Google returns useful information in the feed header before the records. Below is example data.
How would you retrieve the value for: <openSearch:totalResults>222010</openSearch:totalResults> ?
Knowing this value will allow you to keep track of the number of requests needed to get all the data from the feed.

<feed>
<id>http://www.google.com/base/feeds/snippets</id>
<updated>2006-09-13T12:25:27.614Z</updated>
<title type="text">Items matching query: canon digital camera</title>
<link rel="alternate" type="text/html" href="http://base.google.com"/>
<link rel="http://schemas.google.com/g/2005#feed" type="application/atom+xml" href="http://www.google.com/base/feeds/snippets"/>
<link rel="self" type="application/atom+xml" href="http://www.google.com/base/feeds/snippets?key=your_key_here&bq=canon+digital+camera"/>
<link rel="next" type="application/atom+xml" href="http://www.google.com/base/feeds/snippets?start-index=26&max-results=25&key=your_key_here&bq=canon+digital+camera"/>
<generator version="1.0" uri="http://base.google.com">GoogleBase</generator>
<openSearch:totalResults>222010</openSearch:totalResults>
<openSearch:startIndex>1</openSearch:startIndex>
<openSearch:itemsPerPage>25</openSearch:itemsPerPage>
<entry>
<id>
http://www.google.com/base/feeds/snippets/16337844538183614302
</id>
<published>2006-08-24T01:43:53.000Z</published>
<updated>2006-09-13T02:52:17.000Z</updated>
<category scheme="http://base.google.com/categories/itemtypes" term="products"/>
<title type="text">
FOR CANON DIGITAL CAMERA BATTERY EOS-1D MARK II {NP-E3}
</title>
<content type="html">
Everydaysource-Universal Accessories/DV Store FOR CANON DIGITAL CAMERA BATTERY EOS-1D MARK II {NP-E3} New Page 2 100% new high quality generic (non-OEM) NP-E3 Ni-MH Battery Quantity: 1 Never runs out of battery power when you're just about to capture the perfect moment!
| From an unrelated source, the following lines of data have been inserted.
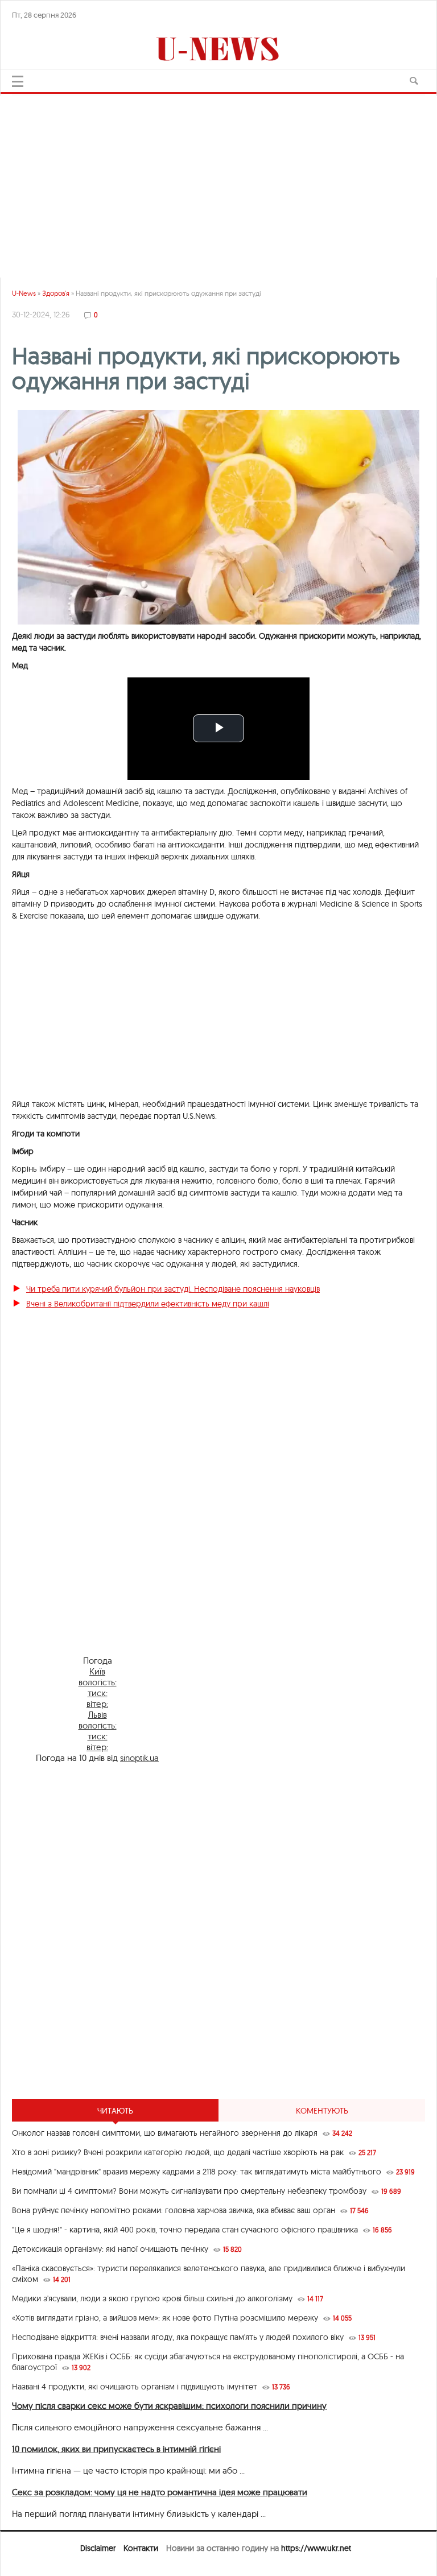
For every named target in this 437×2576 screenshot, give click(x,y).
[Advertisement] (218, 181)
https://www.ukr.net (316, 2548)
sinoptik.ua (139, 1757)
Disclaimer (98, 2548)
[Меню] (17, 81)
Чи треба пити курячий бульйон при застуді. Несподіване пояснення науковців (173, 1289)
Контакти (140, 2548)
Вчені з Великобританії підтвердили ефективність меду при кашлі (147, 1304)
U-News (24, 293)
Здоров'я (55, 293)
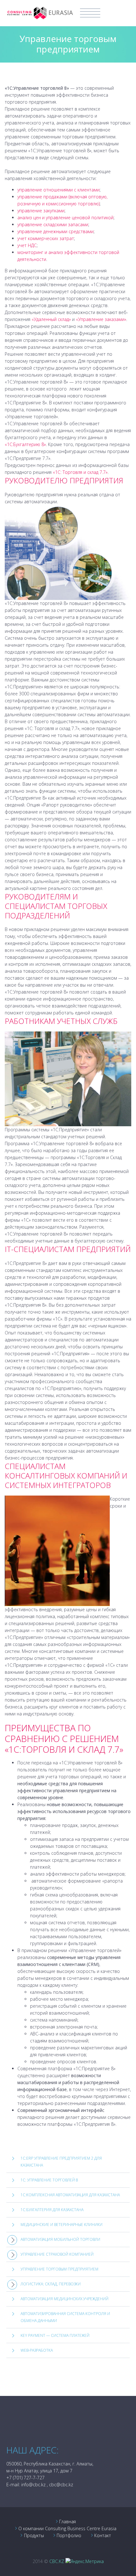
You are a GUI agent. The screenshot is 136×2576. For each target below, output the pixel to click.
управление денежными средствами (55, 231)
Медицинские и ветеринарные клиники (61, 2224)
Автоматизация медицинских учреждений (64, 2298)
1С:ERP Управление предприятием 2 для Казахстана (61, 2162)
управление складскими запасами (52, 224)
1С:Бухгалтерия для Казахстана (52, 2209)
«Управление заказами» (101, 319)
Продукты (34, 2535)
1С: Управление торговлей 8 (49, 2180)
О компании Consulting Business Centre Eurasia (67, 2528)
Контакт (102, 2535)
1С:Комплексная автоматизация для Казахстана (70, 2195)
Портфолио (69, 2535)
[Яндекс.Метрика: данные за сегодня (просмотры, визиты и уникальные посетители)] (84, 2561)
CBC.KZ (56, 2561)
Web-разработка (37, 2350)
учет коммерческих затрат (45, 238)
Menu (90, 13)
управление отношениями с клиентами (58, 190)
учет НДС (27, 245)
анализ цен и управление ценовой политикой (65, 218)
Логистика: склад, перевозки (51, 2284)
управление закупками (41, 211)
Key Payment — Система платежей (55, 2335)
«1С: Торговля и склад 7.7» (80, 472)
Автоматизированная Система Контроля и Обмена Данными (65, 2317)
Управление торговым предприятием (59, 2269)
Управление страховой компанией (57, 2254)
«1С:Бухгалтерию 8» (25, 444)
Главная (67, 2522)
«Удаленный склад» (51, 319)
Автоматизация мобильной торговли (60, 2239)
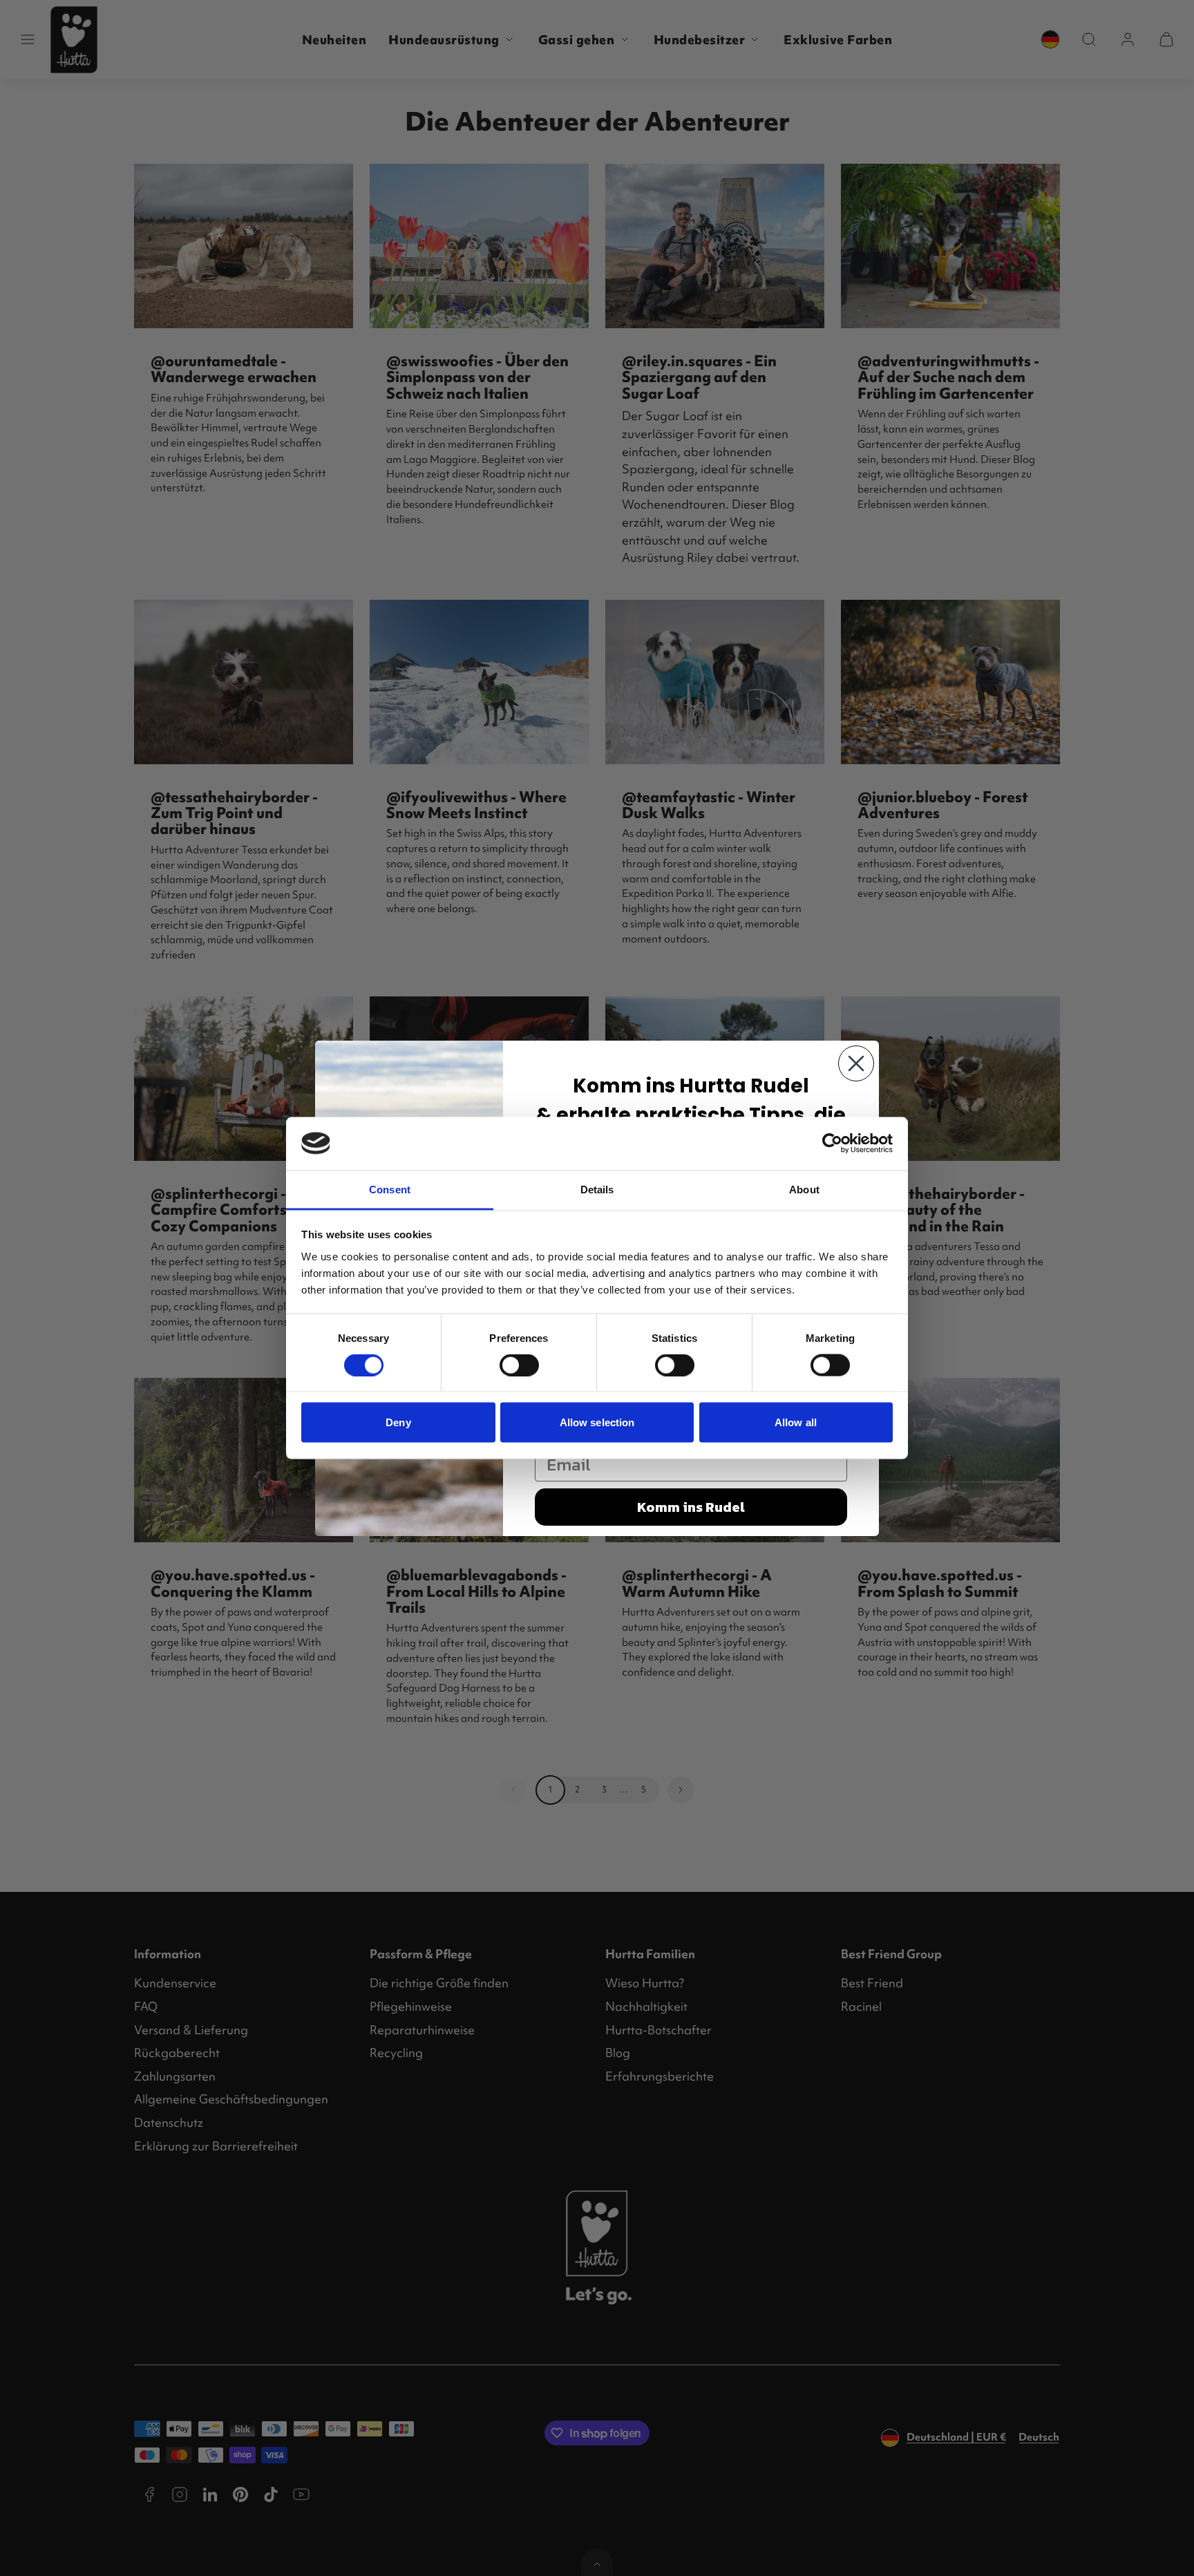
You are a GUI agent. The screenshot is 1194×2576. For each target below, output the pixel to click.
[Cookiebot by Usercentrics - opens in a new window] (832, 1143)
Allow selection (597, 1422)
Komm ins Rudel (691, 1507)
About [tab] (804, 1189)
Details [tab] (597, 1189)
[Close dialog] (856, 1063)
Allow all (796, 1422)
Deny (398, 1422)
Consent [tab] (389, 1189)
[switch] (519, 1365)
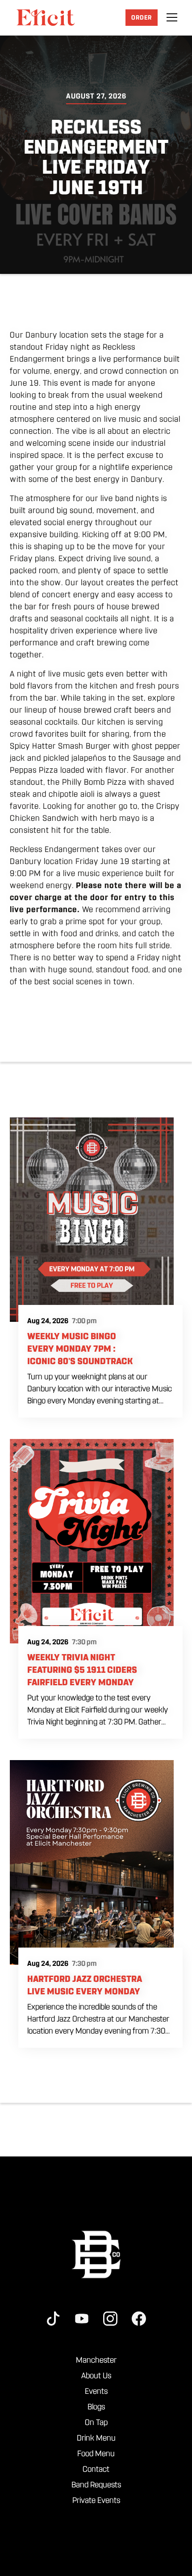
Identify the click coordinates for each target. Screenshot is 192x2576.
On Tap (96, 2422)
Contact (96, 2469)
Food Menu (96, 2453)
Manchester (96, 2360)
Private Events (96, 2500)
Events (96, 2391)
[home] (45, 17)
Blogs (96, 2407)
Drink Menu (96, 2438)
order (141, 17)
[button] (172, 17)
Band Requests (96, 2485)
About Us (96, 2375)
Time to get extra power for your digital video camera/camcorder.This is a high capacity, rechargeable Ni-MH 2200mAh battery with premium Japanese cell.Voltage: 12vColor: blackWeight: 12.6 oz.Note: best replacement for the
</content>
<link rel="alternate" type="text/html" href="http://adfarm.mediaplex.com/ad/ck/711-5256-8196-2?loc=http%3A%2F%2Fcgi.ebay.com%2Fws%2FeBayISAPI.dll%3FViewItem%26item%3D180018429244%26category%3D48516"/>
<link rel="self" type="application/atom+xml" href="http://www.google.com/base/feeds/snippets/16337844538183614302"/>
<author>
<name>eBay</name>
</author>
<g:label type="text">Products</g:label>
<g:expiration_date type="dateTime">2006-09-23T01:43:53.000Z</g:expiration_date>
<g:target_country type="text">US</g:target_country>
<g:item_type type="text">Products</g:item_type>
<g:customer_id type="int">11729</g:customer_id>
<g:id type="text">180018429244</g:id>
<g:product_review type="float">5.0</g:product_review>
<g:image_link type="url">http://thumbs.ebaystatic.com/pict/180018429244.jpg</g:image_link>
<g:product_num_reviews type="int">1</g:product_num_reviews>
<g:price type="floatUnit">13.97 usd</g:price>
<g:brand type="text">Digital Camera Battery</g:brand>
<g:item_language type="text">EN</g:item_language>
</entry>
more records here
</feed>

Submitted by support on Wed, 2006-09-13 13:18

Hi,

To extract meta data, you would first need to parse the feed using a different format string - one relating to the top level element. The meta data that you refer to in this example would then be present in the first and only record.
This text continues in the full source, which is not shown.